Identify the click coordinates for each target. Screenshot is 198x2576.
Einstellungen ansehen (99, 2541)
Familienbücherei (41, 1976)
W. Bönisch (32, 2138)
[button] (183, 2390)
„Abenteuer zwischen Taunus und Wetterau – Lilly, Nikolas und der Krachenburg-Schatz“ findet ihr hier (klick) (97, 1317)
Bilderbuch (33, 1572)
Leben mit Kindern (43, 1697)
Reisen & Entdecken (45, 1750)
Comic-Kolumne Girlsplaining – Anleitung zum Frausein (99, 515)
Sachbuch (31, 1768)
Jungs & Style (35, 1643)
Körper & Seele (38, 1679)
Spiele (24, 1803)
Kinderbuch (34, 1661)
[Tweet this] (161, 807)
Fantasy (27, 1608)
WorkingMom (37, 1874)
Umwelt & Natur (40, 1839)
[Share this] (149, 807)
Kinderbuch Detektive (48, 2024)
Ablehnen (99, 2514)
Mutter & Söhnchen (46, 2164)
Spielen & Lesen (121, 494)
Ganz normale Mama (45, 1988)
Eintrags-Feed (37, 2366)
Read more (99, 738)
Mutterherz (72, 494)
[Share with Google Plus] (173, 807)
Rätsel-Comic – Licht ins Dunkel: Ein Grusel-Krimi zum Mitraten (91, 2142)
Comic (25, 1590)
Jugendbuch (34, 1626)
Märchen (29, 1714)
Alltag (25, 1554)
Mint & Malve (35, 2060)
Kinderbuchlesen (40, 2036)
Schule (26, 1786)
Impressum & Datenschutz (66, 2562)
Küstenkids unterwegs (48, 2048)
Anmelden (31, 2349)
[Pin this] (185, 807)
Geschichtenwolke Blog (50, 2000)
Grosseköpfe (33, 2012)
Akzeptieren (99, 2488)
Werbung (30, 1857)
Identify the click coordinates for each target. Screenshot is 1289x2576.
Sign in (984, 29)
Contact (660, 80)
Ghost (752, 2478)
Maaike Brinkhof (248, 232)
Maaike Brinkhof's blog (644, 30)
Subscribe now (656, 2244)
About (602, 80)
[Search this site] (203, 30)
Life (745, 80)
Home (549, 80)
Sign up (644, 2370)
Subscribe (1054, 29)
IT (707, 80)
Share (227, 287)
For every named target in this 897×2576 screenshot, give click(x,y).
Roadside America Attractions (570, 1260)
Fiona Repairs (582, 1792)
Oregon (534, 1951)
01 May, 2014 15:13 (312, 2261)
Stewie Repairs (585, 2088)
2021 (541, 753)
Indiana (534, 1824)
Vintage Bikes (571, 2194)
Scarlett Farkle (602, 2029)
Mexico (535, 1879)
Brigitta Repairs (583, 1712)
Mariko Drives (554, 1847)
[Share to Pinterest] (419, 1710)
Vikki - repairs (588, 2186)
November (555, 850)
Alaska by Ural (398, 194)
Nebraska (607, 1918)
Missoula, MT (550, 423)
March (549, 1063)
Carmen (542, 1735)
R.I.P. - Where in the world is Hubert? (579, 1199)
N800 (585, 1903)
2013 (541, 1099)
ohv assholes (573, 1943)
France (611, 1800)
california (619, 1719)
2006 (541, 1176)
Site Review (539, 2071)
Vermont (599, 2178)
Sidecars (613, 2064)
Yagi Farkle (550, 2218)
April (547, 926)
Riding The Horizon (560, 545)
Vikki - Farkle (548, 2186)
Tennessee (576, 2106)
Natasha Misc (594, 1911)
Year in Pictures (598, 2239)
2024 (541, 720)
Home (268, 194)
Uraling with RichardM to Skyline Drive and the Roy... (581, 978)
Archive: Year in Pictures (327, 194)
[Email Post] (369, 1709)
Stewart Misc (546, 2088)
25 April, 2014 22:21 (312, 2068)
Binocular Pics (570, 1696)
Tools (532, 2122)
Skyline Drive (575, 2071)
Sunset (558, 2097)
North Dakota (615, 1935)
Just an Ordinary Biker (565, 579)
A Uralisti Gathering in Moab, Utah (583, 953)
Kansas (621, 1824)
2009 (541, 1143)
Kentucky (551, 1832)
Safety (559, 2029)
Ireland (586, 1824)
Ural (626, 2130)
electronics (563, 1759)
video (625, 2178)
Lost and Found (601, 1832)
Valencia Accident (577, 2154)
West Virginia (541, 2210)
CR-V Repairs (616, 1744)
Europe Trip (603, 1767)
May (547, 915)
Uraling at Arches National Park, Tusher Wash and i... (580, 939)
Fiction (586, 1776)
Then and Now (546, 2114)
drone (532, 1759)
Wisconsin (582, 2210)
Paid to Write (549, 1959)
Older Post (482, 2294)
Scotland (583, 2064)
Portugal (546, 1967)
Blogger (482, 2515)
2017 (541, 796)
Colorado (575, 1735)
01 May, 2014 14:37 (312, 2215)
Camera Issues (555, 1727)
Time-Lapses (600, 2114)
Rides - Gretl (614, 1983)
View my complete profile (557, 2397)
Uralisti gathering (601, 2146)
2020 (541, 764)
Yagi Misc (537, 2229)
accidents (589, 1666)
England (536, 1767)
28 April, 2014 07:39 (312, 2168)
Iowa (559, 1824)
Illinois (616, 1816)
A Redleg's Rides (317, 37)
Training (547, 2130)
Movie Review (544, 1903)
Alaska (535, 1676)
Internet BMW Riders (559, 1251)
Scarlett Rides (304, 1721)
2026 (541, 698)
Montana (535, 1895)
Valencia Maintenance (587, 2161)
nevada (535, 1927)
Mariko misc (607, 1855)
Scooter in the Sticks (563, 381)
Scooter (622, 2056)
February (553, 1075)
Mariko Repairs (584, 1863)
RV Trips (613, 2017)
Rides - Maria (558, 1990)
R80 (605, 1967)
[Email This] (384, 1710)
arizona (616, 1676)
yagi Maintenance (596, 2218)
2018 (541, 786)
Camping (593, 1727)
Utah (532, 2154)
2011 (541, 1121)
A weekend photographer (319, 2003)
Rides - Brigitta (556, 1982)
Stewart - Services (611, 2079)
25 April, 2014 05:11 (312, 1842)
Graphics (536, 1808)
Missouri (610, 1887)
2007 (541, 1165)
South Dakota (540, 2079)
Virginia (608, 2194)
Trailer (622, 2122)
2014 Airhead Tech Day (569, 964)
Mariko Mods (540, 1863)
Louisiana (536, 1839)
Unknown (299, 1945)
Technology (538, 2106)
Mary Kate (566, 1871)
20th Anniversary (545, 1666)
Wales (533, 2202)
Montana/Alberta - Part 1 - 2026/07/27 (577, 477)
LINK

++++++++++++++++++++

[EXERCISE GOAL]:
The total of lines in the data that contain "Valencia" is all you should give.

[WORKED SOLUTION]:
2